Genome scan of landrace populations of the self-fertilizing crop species
rice, collected across time, revealed climate changes' selective
footprints in the genes network regulating flowering time.
Abstract
Analysis of the genetic bases of adaptation to climate changes are often
conducted on natural populations. We report here on a study based on
diachronic sampling (1980 & 2010) of the self-fertilising crop species,
Oryza sativa (Asian rice) and Oryza glaberrima (African rice), in the
tropical forest and the Sudanian savannah of West Africa. First, using
historical meteorological data we confirmed changes in temperatures
(+1°C on average) and rainfall regime (less predictable and reduced
amount) in the target area. Second, phenotyping the populations for
phenology, we observed significantly earlier heading time (up to 10
days) in the 2010 samples. Third, we implemented two genome-scan
methods, one of which specially developed for selfing species, and
detected 31 independent selection footprints.
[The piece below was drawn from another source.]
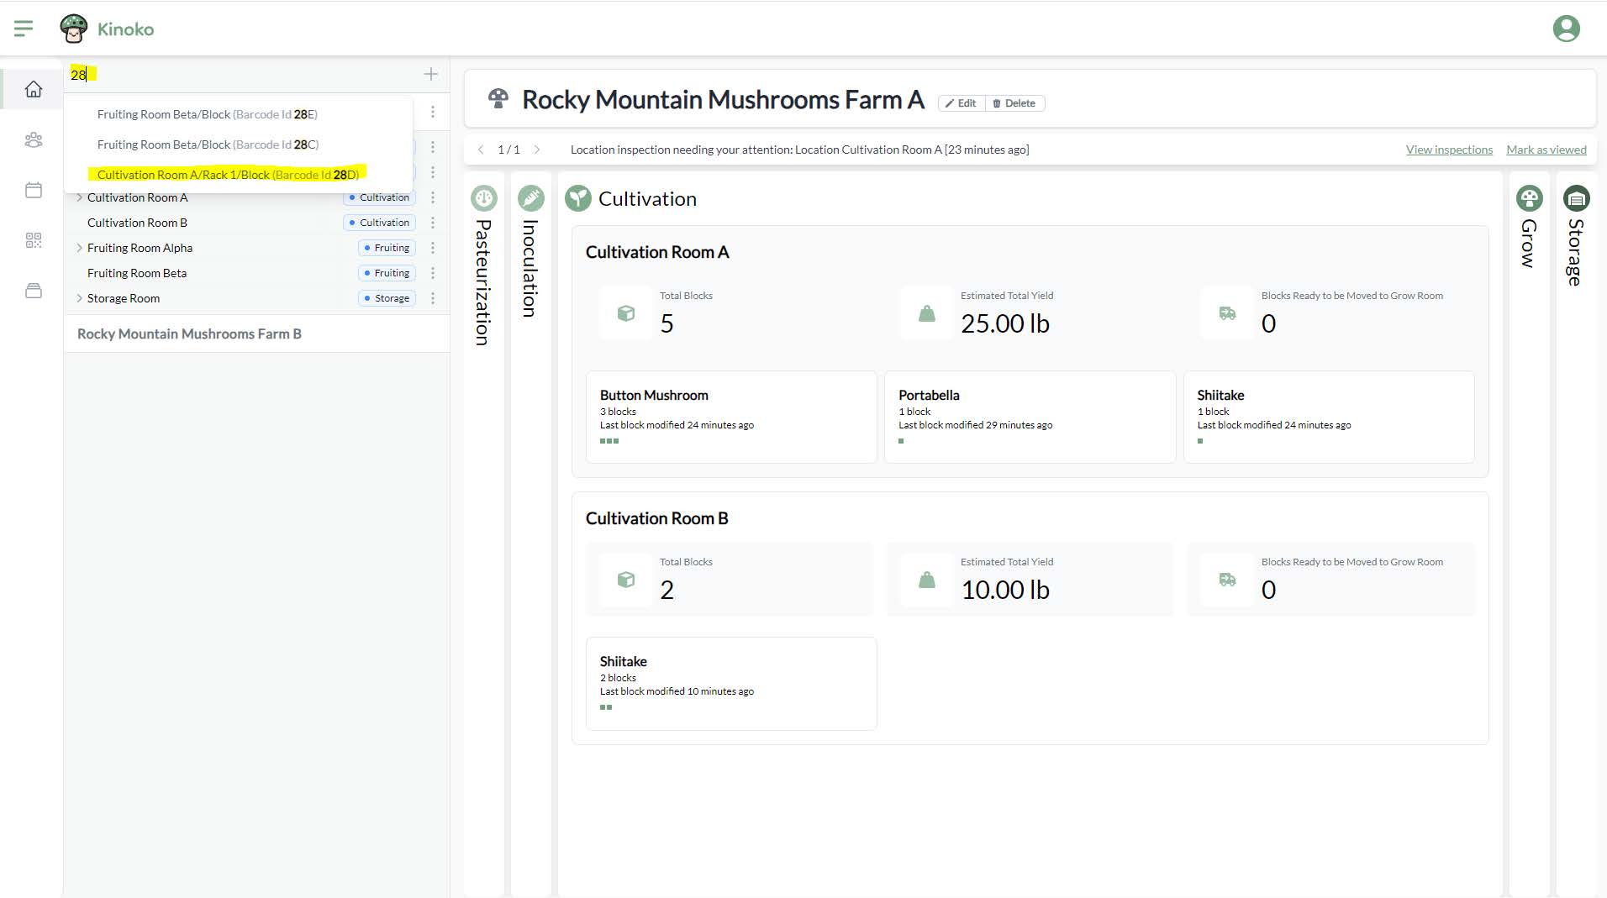Click the plus icon to add location
Image resolution: width=1607 pixels, height=898 pixels.
430,75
These loci showed
significant enrichment in genes involved in reproductive processes and
bore known heading time QTLs and genes, including OsGI, Hd1 and OsphyB.
This rapid adaptive evolution, originated from subtle changes in the
standing variation in genetic network regulating heading time, did not
translate into predominance of multilocus genotypes, as it is often the
case in selfing plants, and into notable selective sweeps. We argue that
this high adaptive potential results from the multiline genetic
structure of the rice landraces, and the rather large and imbricated
genetic diversity of the rice meta-population at the farm, the village
and the region levels, that hosted the adaptive variants in multiple
genetic backgrounds well before the advent of the environmental
selective pressure. The complex selection footprints observed in this
empirical study calls for further model development on genetic bases of
plant adaptation to environmental changes.